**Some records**
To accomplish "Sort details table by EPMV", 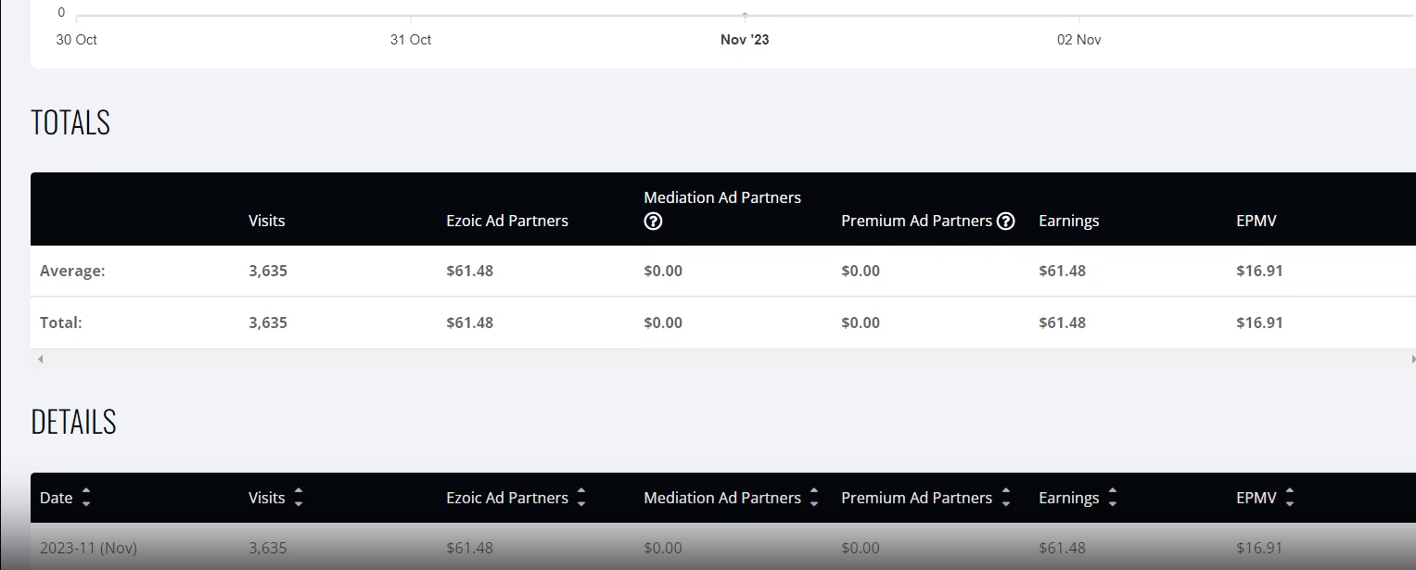I will 1290,498.
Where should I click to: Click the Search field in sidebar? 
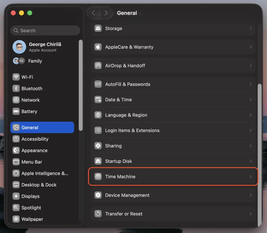point(45,30)
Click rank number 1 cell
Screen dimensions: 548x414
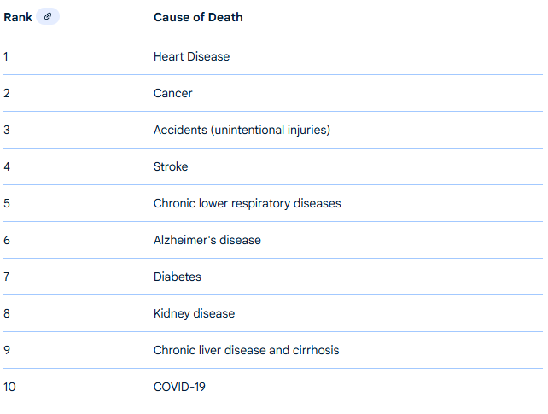pos(6,56)
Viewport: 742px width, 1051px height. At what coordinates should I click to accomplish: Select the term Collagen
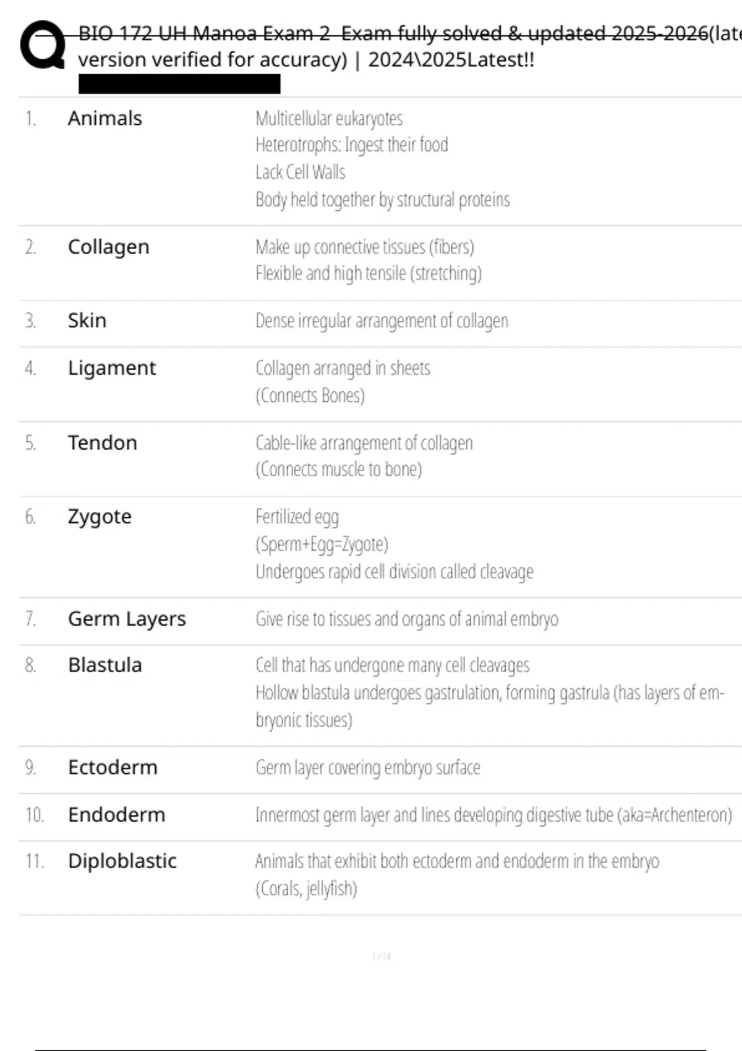[x=108, y=247]
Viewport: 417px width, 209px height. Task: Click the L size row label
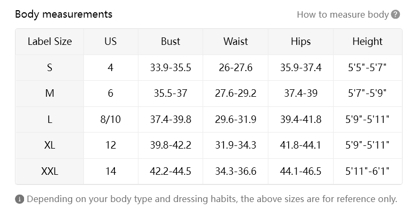tap(50, 119)
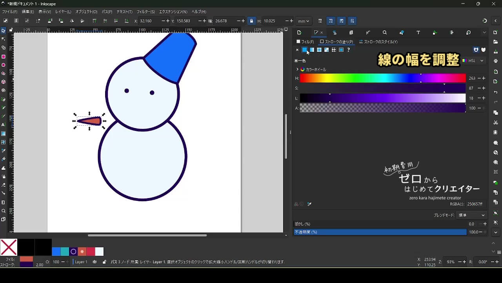The image size is (502, 283).
Task: Choose the Rectangle tool in the toolbox
Action: (x=4, y=57)
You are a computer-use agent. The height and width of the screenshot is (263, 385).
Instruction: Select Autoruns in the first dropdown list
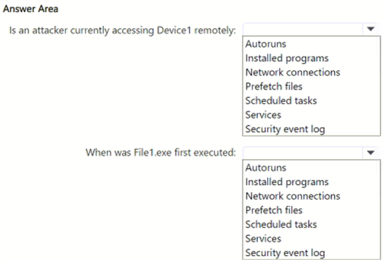point(266,44)
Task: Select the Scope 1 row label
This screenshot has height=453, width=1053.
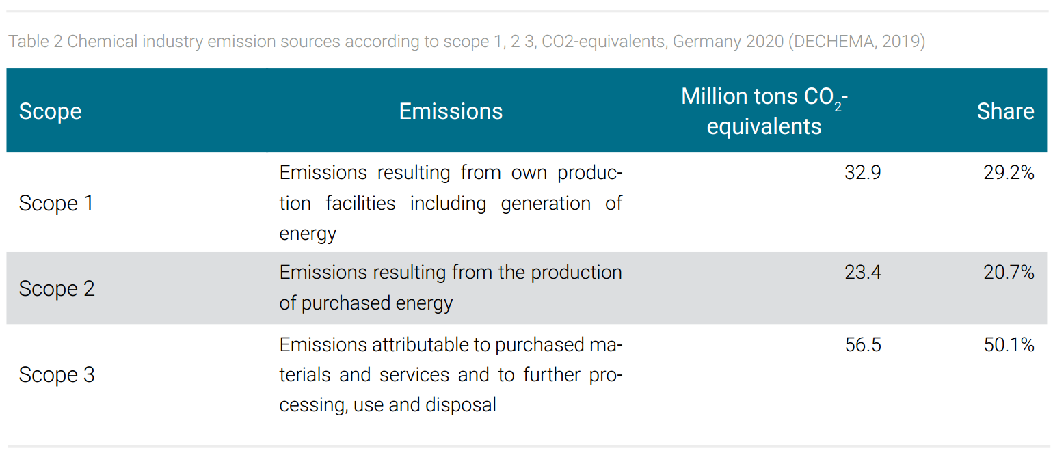Action: pyautogui.click(x=56, y=204)

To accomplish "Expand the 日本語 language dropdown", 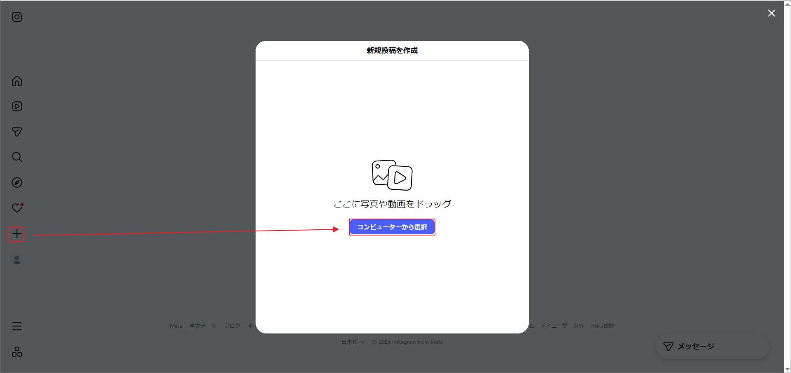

**GIVEN REQUEST**
Lay out the data as a Markdown table with the columns "Row" and "Text", starting at the line that contains "Where should I" and ending at the last line of the data, skipping blank lines. Leave the pictures out of the table.

**RESULT OF THIS EXERCISE**
| Row | Text |
|---|---|
| 1 | Where should I click to: Click the Search field in sidebar?  |
| 2 | point(45,30) |
| 3 | Click rank number 1 cell |
| 4 | Screen dimensions: 548x414 |
| 5 | pos(6,56) |
| 6 | Viewport: 742px width, 1051px height. At what coordinates should I click to accomplish: Select the term Collagen |
| 7 | [x=108, y=247] |
| 8 | Viewport: 417px width, 209px height. Task: Click the L size row label |
| 9 | tap(50, 119) |
| 10 | The image size is (502, 283). |
| 11 | Task: Choose the Rectangle tool in the toolbox |
| 12 | Action: (x=4, y=57) |
| 13 | You are a computer-use agent. The height and width of the screenshot is (263, 385). |
| 14 | Instruction: Select Autoruns in the first dropdown list |
| 15 | point(266,44) |
| 16 | Task: Select the Scope 1 row label |
| 17 | This screenshot has height=453, width=1053. |
| 18 | Action: pyautogui.click(x=56, y=204) |
| 19 | To accomplish "Expand the 日本語 language dropdown",  |